Mon cœur battait fort après ce moment de révélations. L'anxiété ne me quittait pas, et à vrai dire, je m'inquiétais vraiment de la réaction de Fatima. M'ouvrir comme je venais de le faire n'était pas dans mes habitudes, encore moins comme un divertissement. Que devrais-je faire si Fatima venait à rire de moi, maintenant ? Que ressentirais-je, si elle me traitait de fou, de psychopathe, avant de s'en aller ? Si je lui faisais peur ?...
— Tu as vraiment si peu confiance en moi ? entendis-je doucement.
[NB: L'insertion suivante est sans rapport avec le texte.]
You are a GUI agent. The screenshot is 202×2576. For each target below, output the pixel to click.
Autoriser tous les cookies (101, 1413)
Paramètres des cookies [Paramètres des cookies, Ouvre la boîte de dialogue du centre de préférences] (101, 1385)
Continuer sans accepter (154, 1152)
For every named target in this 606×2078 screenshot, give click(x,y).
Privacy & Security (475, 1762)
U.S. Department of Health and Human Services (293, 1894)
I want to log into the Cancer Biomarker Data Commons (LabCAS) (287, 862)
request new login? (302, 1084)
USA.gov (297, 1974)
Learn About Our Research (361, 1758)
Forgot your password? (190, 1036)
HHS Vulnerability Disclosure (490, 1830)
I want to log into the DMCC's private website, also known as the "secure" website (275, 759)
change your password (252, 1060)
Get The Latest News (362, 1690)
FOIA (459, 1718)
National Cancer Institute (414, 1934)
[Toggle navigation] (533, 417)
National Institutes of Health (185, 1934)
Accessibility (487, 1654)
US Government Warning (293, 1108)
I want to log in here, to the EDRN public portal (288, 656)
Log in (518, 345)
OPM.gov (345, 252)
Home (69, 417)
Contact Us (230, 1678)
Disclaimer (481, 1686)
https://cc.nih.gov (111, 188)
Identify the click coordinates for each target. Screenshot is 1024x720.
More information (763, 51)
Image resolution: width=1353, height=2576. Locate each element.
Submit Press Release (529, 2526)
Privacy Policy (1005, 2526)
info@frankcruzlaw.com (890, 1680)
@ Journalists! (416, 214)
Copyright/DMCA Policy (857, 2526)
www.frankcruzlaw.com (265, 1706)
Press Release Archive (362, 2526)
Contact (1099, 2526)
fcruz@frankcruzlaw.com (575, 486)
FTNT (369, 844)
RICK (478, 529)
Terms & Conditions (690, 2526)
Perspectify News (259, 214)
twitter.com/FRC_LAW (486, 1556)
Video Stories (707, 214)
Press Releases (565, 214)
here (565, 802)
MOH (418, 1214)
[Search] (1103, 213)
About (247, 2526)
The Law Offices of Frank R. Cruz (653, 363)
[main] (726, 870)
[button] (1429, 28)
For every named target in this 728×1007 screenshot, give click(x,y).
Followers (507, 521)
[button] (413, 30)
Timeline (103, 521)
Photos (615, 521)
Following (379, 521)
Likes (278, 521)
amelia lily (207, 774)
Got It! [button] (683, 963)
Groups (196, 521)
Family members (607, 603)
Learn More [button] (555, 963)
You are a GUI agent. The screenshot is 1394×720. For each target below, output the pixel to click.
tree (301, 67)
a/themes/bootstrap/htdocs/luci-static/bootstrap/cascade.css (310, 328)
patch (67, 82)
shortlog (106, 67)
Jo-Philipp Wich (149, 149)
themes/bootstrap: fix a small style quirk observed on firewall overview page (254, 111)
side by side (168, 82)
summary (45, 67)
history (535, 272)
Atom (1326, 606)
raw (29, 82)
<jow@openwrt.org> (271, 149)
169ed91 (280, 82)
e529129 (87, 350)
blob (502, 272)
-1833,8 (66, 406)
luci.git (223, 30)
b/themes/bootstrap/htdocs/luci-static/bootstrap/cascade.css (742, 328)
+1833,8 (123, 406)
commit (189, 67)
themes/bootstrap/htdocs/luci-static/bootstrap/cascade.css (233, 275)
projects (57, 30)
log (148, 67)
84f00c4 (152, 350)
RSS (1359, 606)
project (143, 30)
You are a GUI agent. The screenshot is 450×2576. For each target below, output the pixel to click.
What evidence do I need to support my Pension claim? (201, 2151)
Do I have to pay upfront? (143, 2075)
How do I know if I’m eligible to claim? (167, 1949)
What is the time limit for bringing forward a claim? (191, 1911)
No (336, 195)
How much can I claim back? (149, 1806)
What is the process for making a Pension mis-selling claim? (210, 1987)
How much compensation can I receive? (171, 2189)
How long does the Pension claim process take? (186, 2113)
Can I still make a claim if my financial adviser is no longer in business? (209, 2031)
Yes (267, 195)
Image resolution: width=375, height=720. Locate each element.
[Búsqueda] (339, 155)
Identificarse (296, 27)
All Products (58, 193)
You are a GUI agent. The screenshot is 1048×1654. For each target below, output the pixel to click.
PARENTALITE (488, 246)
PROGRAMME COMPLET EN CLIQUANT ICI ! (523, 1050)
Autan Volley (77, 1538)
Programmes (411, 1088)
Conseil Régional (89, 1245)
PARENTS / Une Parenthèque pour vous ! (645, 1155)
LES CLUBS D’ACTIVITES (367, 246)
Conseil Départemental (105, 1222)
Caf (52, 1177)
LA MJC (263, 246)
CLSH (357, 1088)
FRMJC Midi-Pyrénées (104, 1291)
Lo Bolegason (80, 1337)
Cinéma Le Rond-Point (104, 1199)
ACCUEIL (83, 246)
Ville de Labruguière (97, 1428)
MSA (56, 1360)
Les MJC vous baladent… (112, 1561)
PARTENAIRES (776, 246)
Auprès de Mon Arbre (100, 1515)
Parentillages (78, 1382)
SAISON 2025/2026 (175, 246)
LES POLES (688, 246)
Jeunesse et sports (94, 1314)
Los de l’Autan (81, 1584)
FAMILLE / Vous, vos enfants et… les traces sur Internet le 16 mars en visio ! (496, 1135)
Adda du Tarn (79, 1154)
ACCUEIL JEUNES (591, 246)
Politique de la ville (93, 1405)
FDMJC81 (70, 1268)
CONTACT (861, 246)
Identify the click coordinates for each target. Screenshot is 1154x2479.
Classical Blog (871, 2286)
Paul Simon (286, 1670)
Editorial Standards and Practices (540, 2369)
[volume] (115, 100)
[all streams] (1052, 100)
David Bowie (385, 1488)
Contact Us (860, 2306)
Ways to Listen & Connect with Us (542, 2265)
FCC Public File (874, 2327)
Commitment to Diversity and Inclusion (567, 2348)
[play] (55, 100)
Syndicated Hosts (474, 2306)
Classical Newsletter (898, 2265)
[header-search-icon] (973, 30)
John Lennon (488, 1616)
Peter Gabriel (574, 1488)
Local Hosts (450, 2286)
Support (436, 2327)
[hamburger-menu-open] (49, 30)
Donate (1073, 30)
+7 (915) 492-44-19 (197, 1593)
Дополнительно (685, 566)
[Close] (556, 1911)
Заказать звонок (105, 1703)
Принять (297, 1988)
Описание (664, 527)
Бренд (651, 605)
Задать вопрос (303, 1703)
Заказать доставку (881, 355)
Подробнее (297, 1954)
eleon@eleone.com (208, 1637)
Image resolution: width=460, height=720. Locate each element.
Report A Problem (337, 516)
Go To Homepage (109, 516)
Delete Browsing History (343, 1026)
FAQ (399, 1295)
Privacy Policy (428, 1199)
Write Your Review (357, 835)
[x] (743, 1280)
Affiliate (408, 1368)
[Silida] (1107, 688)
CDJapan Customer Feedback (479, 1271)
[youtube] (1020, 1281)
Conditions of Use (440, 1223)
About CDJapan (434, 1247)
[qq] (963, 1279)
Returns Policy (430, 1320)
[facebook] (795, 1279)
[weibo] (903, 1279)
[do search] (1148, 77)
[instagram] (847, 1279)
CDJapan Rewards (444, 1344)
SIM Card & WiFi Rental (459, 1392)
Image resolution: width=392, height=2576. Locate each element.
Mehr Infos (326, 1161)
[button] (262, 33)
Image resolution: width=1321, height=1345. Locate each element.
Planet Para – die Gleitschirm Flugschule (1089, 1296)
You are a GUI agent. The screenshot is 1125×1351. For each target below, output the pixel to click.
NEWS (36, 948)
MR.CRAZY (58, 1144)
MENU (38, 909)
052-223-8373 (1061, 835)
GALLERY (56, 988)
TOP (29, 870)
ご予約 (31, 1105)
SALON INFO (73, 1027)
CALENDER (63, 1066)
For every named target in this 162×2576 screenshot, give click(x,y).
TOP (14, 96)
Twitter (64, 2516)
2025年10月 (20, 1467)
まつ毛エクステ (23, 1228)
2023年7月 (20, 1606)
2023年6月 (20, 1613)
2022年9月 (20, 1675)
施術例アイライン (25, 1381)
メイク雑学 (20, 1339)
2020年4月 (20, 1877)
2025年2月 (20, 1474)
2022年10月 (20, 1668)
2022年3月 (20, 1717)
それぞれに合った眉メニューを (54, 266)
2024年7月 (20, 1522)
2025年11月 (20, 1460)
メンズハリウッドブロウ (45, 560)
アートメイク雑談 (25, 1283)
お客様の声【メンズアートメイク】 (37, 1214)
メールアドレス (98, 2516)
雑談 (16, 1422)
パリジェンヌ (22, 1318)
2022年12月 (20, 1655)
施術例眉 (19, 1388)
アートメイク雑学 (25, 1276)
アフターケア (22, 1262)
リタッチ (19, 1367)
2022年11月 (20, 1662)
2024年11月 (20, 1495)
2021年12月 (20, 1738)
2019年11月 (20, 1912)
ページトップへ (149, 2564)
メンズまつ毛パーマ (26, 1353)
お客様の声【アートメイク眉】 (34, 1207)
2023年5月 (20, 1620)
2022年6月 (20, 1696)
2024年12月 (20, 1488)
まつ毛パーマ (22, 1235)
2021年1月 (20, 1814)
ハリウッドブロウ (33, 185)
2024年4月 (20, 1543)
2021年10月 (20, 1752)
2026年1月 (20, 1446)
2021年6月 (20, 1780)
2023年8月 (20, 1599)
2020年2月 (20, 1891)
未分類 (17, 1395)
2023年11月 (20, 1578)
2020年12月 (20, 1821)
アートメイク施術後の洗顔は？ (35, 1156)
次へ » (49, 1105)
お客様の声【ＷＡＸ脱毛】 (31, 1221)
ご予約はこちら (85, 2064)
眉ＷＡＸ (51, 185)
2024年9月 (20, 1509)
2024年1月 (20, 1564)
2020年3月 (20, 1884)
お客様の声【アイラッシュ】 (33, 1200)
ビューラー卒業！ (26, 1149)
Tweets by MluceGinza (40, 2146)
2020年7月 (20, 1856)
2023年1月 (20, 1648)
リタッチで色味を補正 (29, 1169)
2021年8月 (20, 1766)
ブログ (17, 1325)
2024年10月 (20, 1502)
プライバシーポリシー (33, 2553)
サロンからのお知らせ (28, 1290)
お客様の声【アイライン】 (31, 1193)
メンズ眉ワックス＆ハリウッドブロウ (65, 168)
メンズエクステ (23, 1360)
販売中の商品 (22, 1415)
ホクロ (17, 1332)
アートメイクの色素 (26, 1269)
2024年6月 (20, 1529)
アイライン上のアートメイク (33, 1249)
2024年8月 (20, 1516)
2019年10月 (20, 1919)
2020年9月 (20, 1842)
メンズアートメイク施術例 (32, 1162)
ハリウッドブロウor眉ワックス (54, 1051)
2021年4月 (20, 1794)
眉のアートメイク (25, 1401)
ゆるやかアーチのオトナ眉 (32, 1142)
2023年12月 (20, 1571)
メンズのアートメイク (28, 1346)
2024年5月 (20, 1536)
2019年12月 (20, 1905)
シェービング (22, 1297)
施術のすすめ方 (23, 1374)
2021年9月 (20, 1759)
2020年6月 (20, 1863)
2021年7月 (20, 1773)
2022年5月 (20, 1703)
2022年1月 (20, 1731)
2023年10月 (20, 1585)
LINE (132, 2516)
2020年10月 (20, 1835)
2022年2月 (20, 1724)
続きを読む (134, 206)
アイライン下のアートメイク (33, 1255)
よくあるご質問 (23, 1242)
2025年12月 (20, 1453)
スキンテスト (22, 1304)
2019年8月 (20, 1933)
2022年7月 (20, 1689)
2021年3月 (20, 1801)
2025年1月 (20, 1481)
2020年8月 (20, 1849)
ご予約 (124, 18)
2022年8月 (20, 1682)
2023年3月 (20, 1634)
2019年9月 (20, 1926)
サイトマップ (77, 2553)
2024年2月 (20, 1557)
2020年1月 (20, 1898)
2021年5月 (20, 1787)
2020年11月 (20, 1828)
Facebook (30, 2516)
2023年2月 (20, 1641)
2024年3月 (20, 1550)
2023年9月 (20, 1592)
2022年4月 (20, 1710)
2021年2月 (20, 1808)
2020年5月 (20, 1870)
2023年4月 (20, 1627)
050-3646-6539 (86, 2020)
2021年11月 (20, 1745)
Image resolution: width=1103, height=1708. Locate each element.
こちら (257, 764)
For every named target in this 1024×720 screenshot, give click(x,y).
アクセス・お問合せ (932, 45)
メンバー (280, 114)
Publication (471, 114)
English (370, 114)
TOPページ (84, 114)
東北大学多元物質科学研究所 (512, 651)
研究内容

Je relevai lentement mes yeux que j'avais baissés par crainte, et observai Fatima qui me souriait gentiment. Ses yeux marrons, presque noirs, ainsi que sa bouche, m'effrayaient de par leur manque de réaction ; pourtant à l'inverse, elle ne semblait pas me craindre. Un élan de soulagement me prit, mais rien n'était encore joué : Fatima faisait preuve d'une volatilité incroyable, son humeur ne dépendait de rien de connu ; il était impossible de prévoir ses réactions.
Lorsqu'elle se mit à rire, mon corps se glaça avant de subitement se détendre, tout en gardant cet agacement qui accompagnait souvent sa présence. La scène m'était évidemment familière, puisque quelques mois plus tôt, Fatima se trouvait déjà sur mon lit, à rire de moi comme une enfant puérile.
— Si tu voyais ta tête, c'est hilarant, me nargua-t-elle. (L'algérienne sembla remarquer mon expression puisqu'elle se ressaisit.) Excuse-moi. Hum, toussa-t-elle en reprenant ses esprits. Donc, tu aimes cette Agathe ?
La question me prit de court, si bien que j'en glissai de ma chaise. Je gémis bientôt de douleur, massai le bas de mon dos, chaud et sans doute rouge à cause du choc. Mon amie, après s'être moquée –c'était devenu une triste habitude entre nous– m'observa me relever, et attendit patiemment que je lui réponde. Mais je ne voulais pas répondre à cette question. La réponse était bien trop cruelle.
— Non, commençai-je trop rapidement, peut-être, enchainai-je, sûrement. Mais bien sûr que non ! me ressaisis-je avant de conclure en soufflant doucement, c'est compliqué.
Le malaise dans la pièce n'avait pas l'air d'affecter Fatima puisqu'elle se contenta de m'écouter me perdre dans d'inutiles tentatives d'une réponse correcte. Il n'y avait aucune bonne réponse à cette question ; pas avec Agathe.
— Est-ce que tu es amoureux, Adam ?
La voix de mon amie, devenue si douce que mon cœur se brisa, résonna dans ma chambre avant qu'un long silence n'y prenne place.
Mon rythme cardiaque était bien trop rapide pour que cela ne soit sain ; ma poitrine ainsi que ma gorge me serraient et je sentais des picotements le long de mes mains moites. Fatima n'innovait pas : cette question m'était familière ; et dérangeante aussi, indiscrète, stupide, simple, tragique. Pourtant, c'était bien la réponse qui me causerait le plus d'ennuis.
— J'ai besoin de ton aide, Fatima, murmurai-je, dévoilant ma pire faiblesse.
Mon amie ne m'avait alors jamais paru plus heureuse qu'à ce moment-là. Mais son sourire étincelant ne put éclairer les ténèbres qui s'emparaient de mon âme au fil des secondes.
Ce n'était pas l'amour qui vous gardait en vie, qui vous permettait de lutter contre le chômage, ou une tumeur ; et cela, les survivants le savaient parfaitement. Agathe était une survivante.